Since 2012, when the concept of “priority need” was abolished, all local authorities in Scotland have the duty to accommodate all unintentionally homeless people who can prove they have a local connection and a legal right to remain in the country.

Where a local connection cannot be proved, the council should refer the person to the housing team of the last local authority they were living in, and offer housing until the situation is resolved. The council should also offer accommodation to anyone who appeals a decision not to offer them somewhere to stay.

This year the winter shelter in Glasgow remained open for an additional month and numbers of those using shelters rose by 94 per cent in Glasgow and 38 per cent in Edinburgh compared to last year.

The Glasgow City Mission reported being full on 32 nights in 2015/16 – something which never happened in previous years.
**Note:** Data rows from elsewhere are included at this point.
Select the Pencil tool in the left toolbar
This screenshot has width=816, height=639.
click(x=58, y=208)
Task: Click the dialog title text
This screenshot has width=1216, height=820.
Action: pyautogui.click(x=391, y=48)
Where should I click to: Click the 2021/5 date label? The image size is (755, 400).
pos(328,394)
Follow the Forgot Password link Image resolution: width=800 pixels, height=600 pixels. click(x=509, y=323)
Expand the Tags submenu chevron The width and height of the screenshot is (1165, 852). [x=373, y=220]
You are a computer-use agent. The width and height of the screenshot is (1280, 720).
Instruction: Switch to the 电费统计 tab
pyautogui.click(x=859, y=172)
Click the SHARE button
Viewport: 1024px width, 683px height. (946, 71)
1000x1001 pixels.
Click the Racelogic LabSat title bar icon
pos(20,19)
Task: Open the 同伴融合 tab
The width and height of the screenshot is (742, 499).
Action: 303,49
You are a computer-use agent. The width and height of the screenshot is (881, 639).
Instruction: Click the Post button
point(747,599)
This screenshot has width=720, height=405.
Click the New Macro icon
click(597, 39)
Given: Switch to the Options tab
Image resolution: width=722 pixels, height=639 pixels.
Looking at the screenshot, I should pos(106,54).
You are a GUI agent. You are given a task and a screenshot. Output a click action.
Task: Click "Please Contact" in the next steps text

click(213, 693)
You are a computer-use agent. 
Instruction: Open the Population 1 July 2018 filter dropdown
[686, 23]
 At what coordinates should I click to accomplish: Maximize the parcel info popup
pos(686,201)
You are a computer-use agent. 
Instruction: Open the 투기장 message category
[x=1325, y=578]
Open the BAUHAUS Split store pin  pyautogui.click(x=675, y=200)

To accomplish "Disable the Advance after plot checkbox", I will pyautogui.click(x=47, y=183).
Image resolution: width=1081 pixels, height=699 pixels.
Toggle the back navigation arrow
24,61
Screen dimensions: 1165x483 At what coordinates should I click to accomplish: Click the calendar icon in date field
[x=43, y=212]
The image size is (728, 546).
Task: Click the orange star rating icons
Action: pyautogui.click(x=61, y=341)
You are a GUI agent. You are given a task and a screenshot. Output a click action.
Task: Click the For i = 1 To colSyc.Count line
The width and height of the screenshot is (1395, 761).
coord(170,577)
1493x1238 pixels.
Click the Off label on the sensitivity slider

An average of 33 people used the shelter on any one night, compared to just 17 in 2014/15.

Meanwhile, the Bethany Christian Trust in Edinburgh has seen demand rise by 131% since 2013, with an average of 48 people using the shelter on any night during winter 2015/16.

Crisis has joined forces with the two charities to call for action from the Scottish Government.

Grant Campbell, chief executive of Glasgow City Mission, said: “We’ve witnessed a significant rise in demand for the Glasgow Winter Night Shelter.

“This is not just an issue around housing, but health also, and we should assume and be prepared for solutions which require a brave, determined and concerted effort by all to put an end to homelessness.”

A spokesman for Glasgow City Council said: “Throughout the operation of the Winter Shelter we sought to ensure that anyone who spent a night at the shelter could receive support from homelessness services the next morning.

“We fully acknowledge the pressures that currently exist within the homelessness system. We are working closely with both the voluntary sector and the housing associations to improve access to emergency support and also longer term accommodation.”

Your rights:

In Scotland:

You have the right to be accommodated if you can prove you have a local connection to the authority (such as living there or having a family member living there), a legal right to remain, and did not mean to make yourself homeless. You can appeal a decision not to give you accommodation, and the local authority has a duty to house you while they investigate your appeal.

In England:

You have a right to be accommodated if you can show you have a local connection to the authority (such as living there or having a family member living there), a legal right to remain, did not mean to make yourself homeless and are in priority need. This includes those who are 16–17, under 21 but have been in care (or over 21 but vulnerable because they were in care) and those made vulnerable because they have left the army, prison or are fleeing domestic abuse. Those who have children, are elderly or disabled should also get priority. If you think you have been wrongly refused help, you can appeal the decision.